> Entries shown

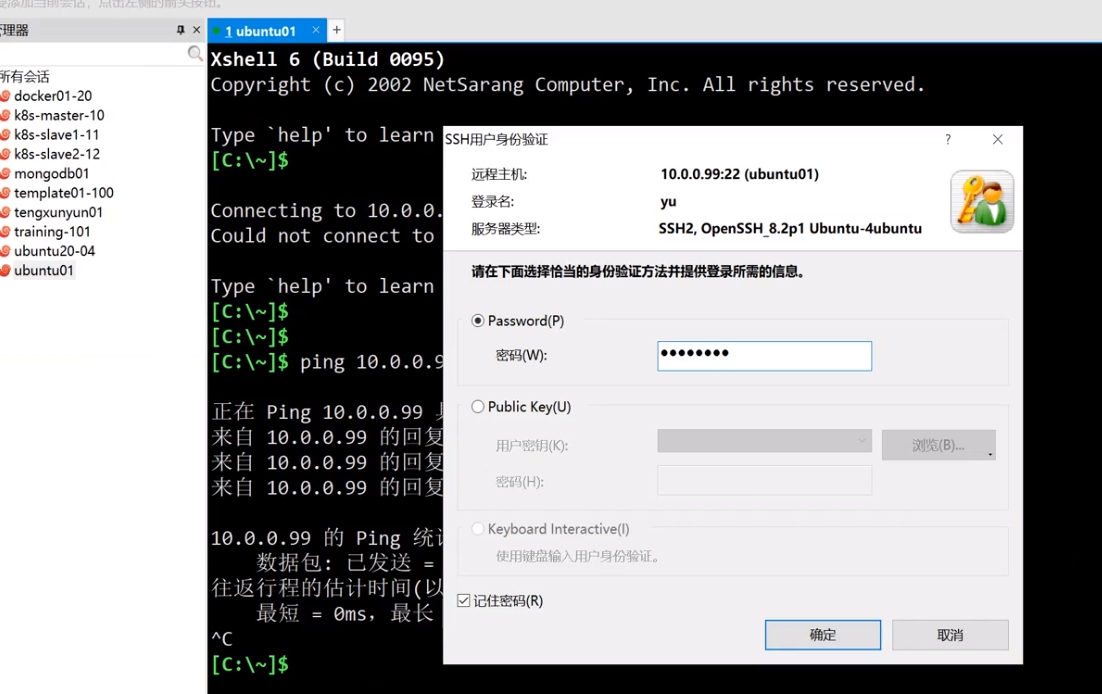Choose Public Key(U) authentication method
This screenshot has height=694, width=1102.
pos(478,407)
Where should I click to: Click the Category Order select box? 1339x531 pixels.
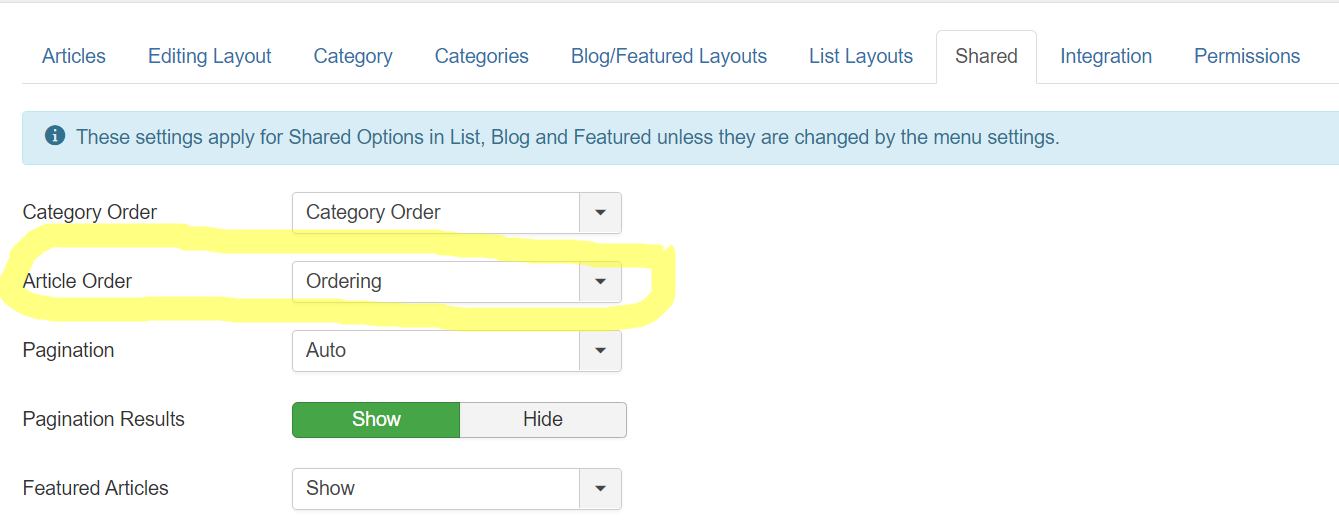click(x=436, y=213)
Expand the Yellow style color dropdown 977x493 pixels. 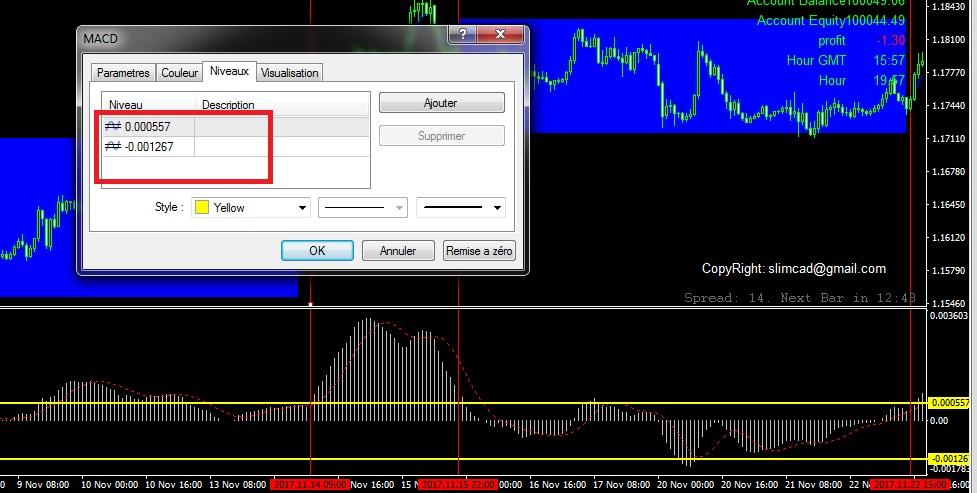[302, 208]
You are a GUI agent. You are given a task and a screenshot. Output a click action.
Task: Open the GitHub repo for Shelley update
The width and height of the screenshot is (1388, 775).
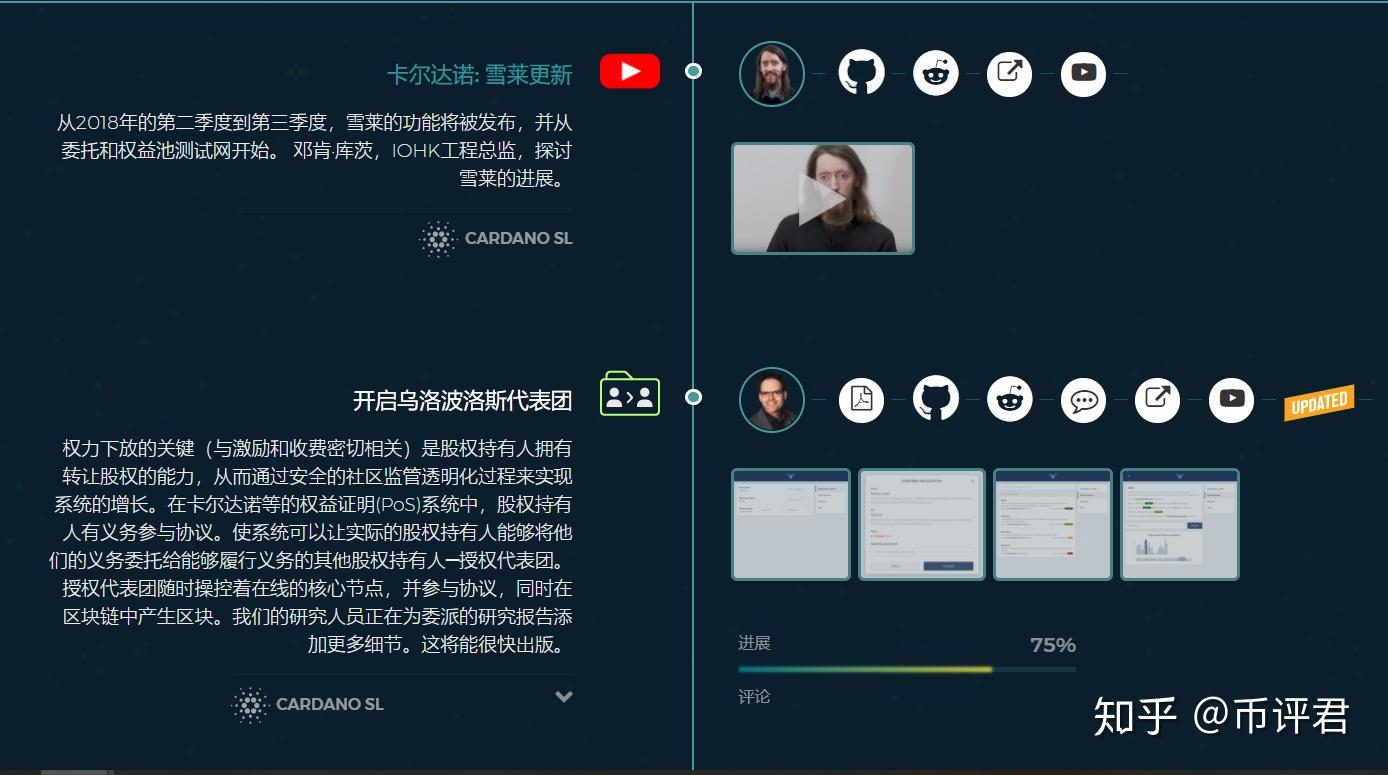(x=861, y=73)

--

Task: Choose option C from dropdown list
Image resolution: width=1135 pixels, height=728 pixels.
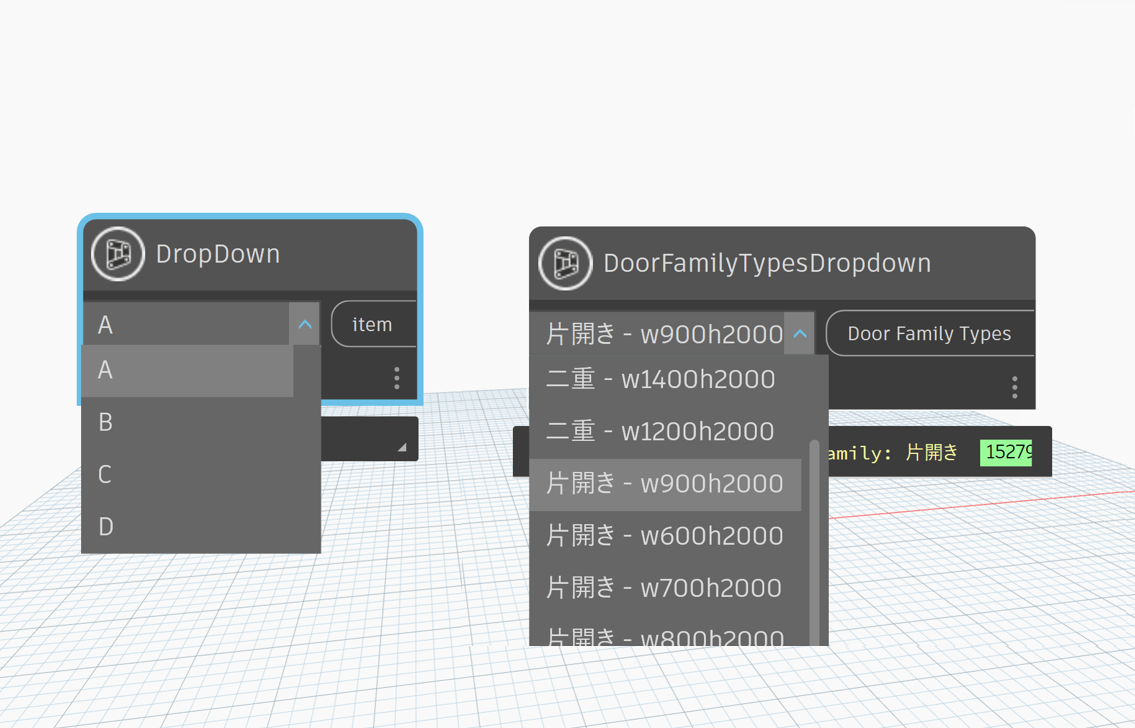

...

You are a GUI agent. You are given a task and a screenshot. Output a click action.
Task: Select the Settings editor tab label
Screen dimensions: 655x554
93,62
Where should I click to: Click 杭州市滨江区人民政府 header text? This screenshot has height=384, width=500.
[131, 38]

> Requirement
Retype the records above, but only those lines that fall between the line containing "Task: Choose option C from dropdown list" and the line containing "Image resolution: width=1135", with both of those lines included, exactly as written.

> Exercise answer
Task: Choose option C from dropdown list
Image resolution: width=1135 pixels, height=728 pixels.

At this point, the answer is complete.